Given the fusion operation of unmanned aircraft and manned aircraft, the target safety level of lateral collision risk according to ICAO is taken as T L S = 1.0 × 10 7 . We selected the Table 4 Zigong Airport fusion operation aircraft data as well as the environmental data to conduct the collision risk simulation experiment.
In Simulation Scheme 1, we altered only the RNP (Required Navigation Performance) and selected five different RNP levels for comparative analysis. To enhance clarity in the experimental results, this scheme excludes considerations of RCP (Required Communication Performance) and RSP (Required Surveillance Performance). Figure 10 illustrates the relationship between the collision risk and the minimum lateral safety distance between the two aircraft, with the determined safety distances detailed in Table 5.
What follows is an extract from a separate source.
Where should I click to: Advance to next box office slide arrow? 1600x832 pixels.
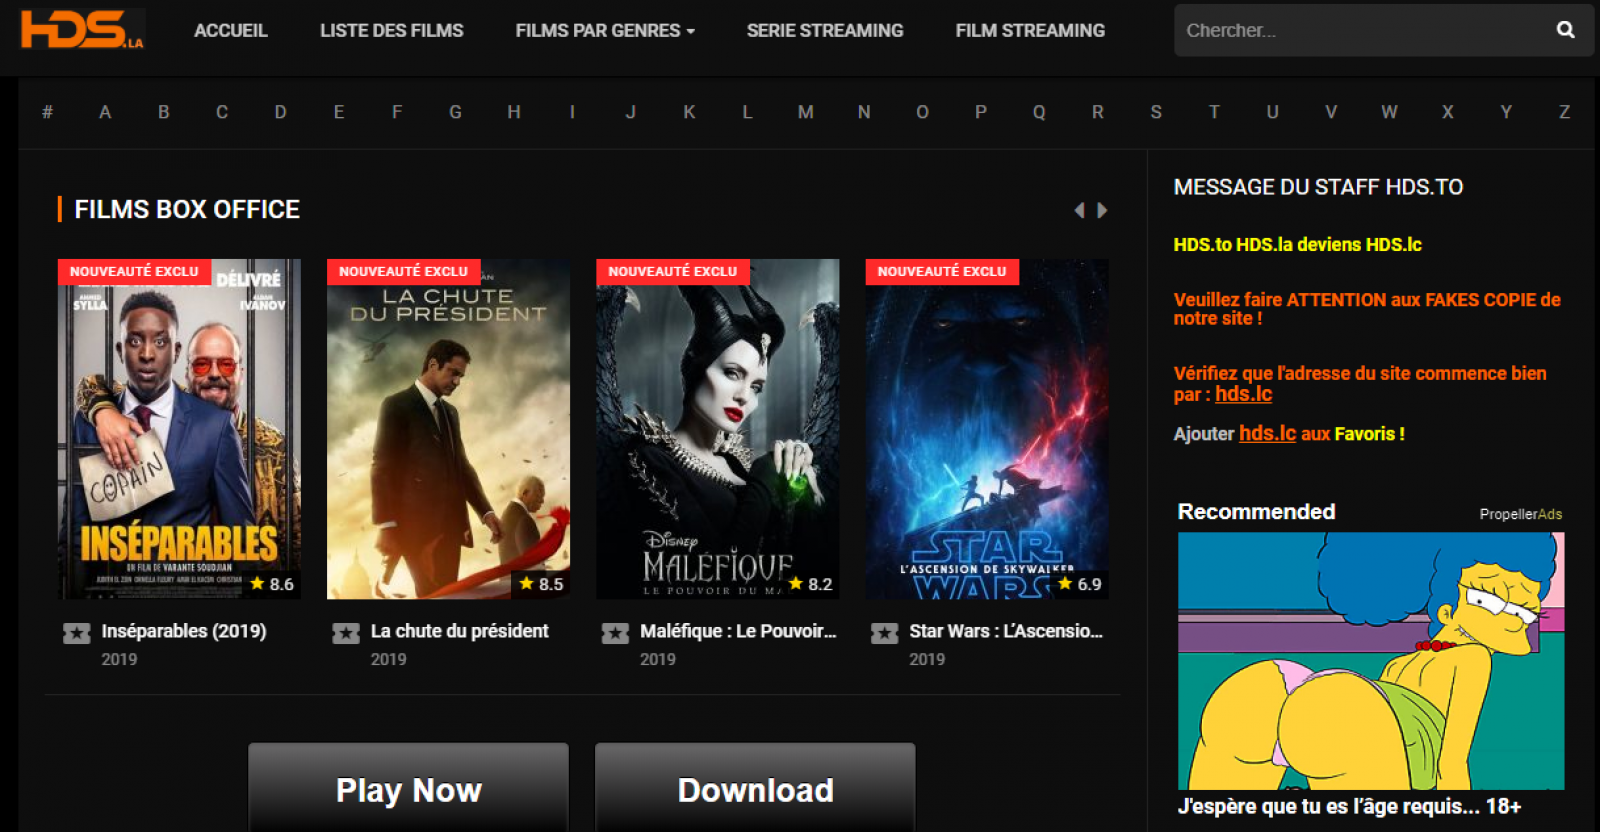(x=1102, y=210)
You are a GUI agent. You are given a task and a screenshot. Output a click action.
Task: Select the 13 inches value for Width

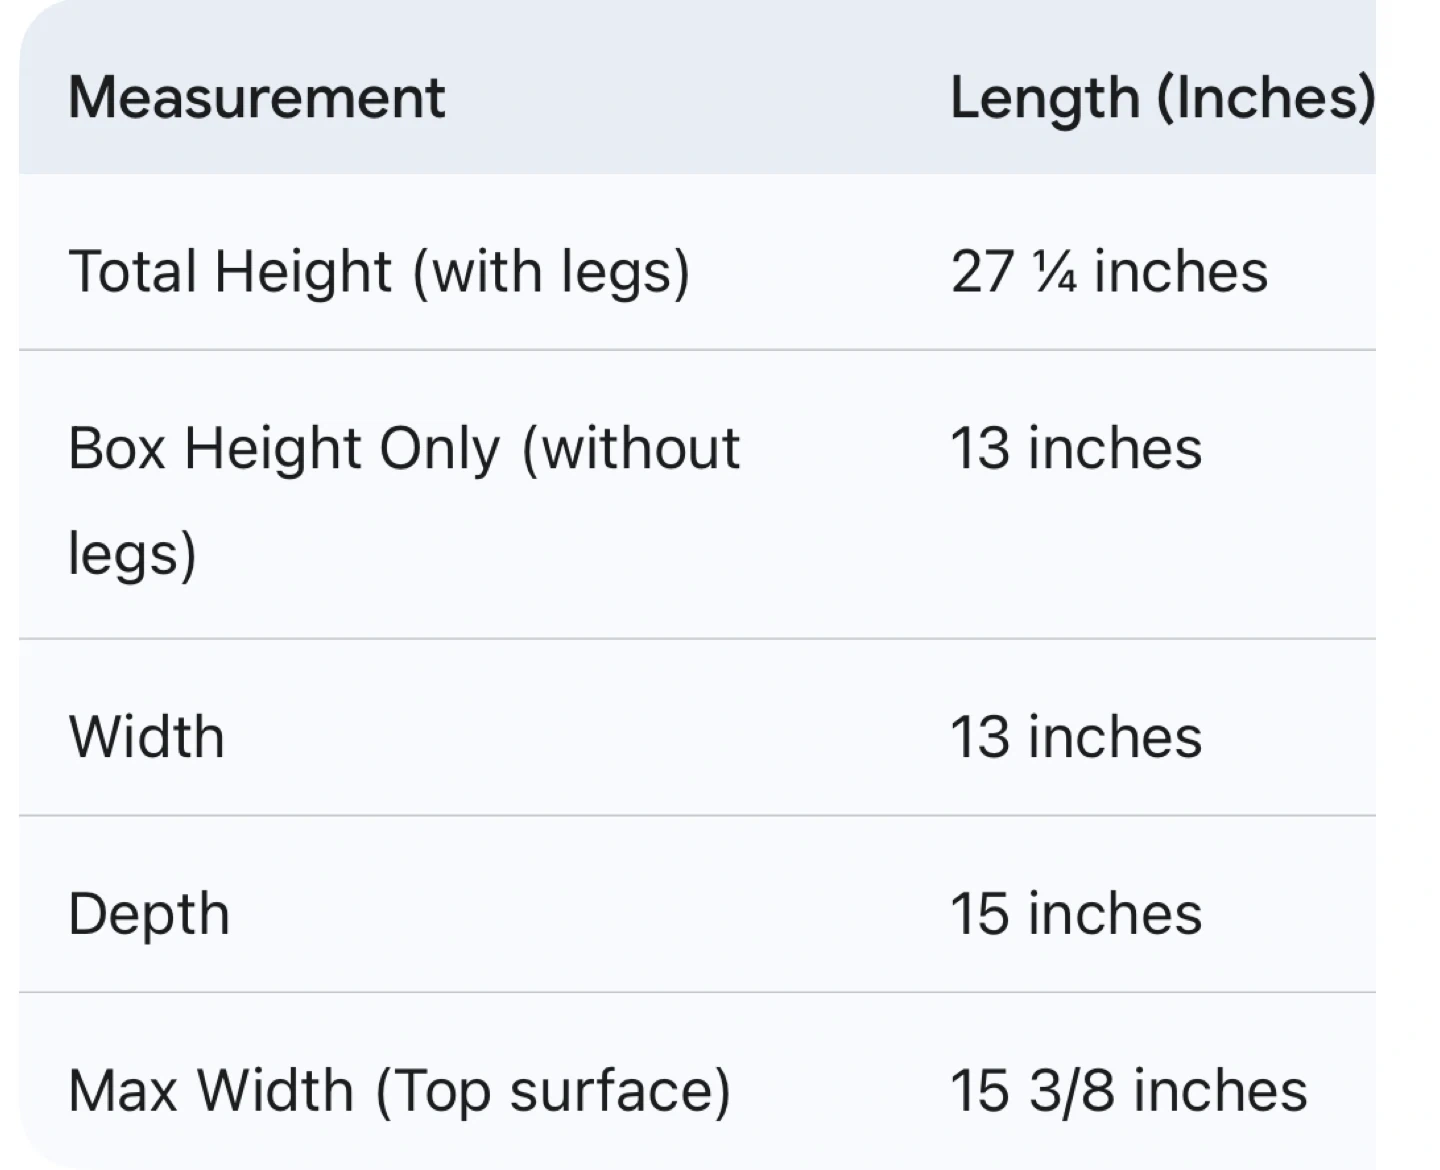click(x=1075, y=737)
The results of Experiment 1 show that the risk of collision between aircraft gradually decreases as the UAV spacing increases, which is consistent with the actual situation. The results in Figure 8 show that when fusion operations use different navigation performance (RNP), the effect on lateral safety spacing is significant, so special attention needs to be paid to the consideration of RNP performance. In addition, variations in RNP performance may also lead to an increase in collision risk at the same aircraft spacing. The calculated minimum safe spacing of aircraft for some RNP performances is listed in Table 5, and the difference between the five performances from RNP0.3 to RNP20 is more than 1 nautical mile, which also indicates that the size of the RNP performance has a large effect on the minimum safe spacing of aircraft. At the same time, other factors, such as weather conditions and communication equipment performance, need to be considered in the formulation of the minimum safe distance for aircraft. Therefore, in practical application, it is necessary to comprehensively consider a variety of factors in order to develop more scientific and reasonable aircraft spacing requirements to ensure the safe operation of aircraft.
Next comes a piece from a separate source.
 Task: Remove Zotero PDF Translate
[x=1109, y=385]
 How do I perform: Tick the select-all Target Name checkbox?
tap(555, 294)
In Simulation Scheme 2, we focus solely on altering the RCP (Required Communication Performance). We have chosen five different RCP levels for a comparative study. To ensure clarity in the experimental outcomes, this scheme excludes RNP (Required Navigation Performance) and RSP (Required Surveillance Performance) considerations. Figure 11 depicts the relationship between collision risk and the minimum lateral safety distance between the two aircraft, with the calculated safe distances detailed in Table 6.
The results of Experiment 2 show that the inter-aircraft collision risk shows a gradual decrease as the spacing between UAVs and manned aircraft increases. In addition, an increase in the RCP parameter also leads to an increase in collision risk at the same aircraft spacing. The communication performance (RCP) parameters listed in Figure 9 differ from each other in order to see the specific gap, which shows that the communication performance has less influence on the collision risk of aircraft, which is consistent with the actual situation. The calculated minimum safe spacing between manned and unmanned aircraft under some of the RCP performance is listed in Table 6. From Table 6, it can be seen that the impact of RCP10 to RCP400 on the lateral minimum safe spacing is around 0.1 nautical miles, and these data are not negligible, which can provide a reference for the safe operation of the aircraft.
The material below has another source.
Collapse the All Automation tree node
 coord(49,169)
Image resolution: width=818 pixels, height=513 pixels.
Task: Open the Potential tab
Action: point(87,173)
In Simulation Scheme 3, we exclusively focus on varying the RSP (Required Surveillance Performance), selecting 10 different RSP levels for comparative analysis. To enhance clarity in the results, this scheme omits considerations of RNP (Required Navigation Performance) and RCP. Figure 12 illustrates the correlation between collision risk and the minimum lateral safety distance between aircraft, with the determined safe distances presented in Table 7.
The results of Experiment 3 show that the risk of inter-aircraft collision gradually decreases as the UAV manned aircraft spacing increases. The calculated minimum safe spacing between manned and unmanned aircraft for some of the RSP performances is listed in Table 7. Analyzing the calculation results, the surveillance performance has a small impact on the collision risk of the aircraft, which is less than 0.002 nautical miles from RSP1 to RSP10. And the increase in the RSP parameter also increases the increase in collision risk under the same aircraft spacing, but the change is very small, and the pattern is consistent with the actual situation.
In Simulation Scheme 4, the first scenario solely examines the impact of CNS (communication, navigation, and surveillance) performance. The second scenario expands the focus to include CNS performance, human factors, onboard collision avoidance systems, and meteorological conditions. This comparative approach uses performance parameters set as RNP1, RCP10, and RSP1. Figure 13 depicts the relationship between collision risk and the minimum lateral safety spacing between aircraft, with the calculated safe distances detailed in Table 8.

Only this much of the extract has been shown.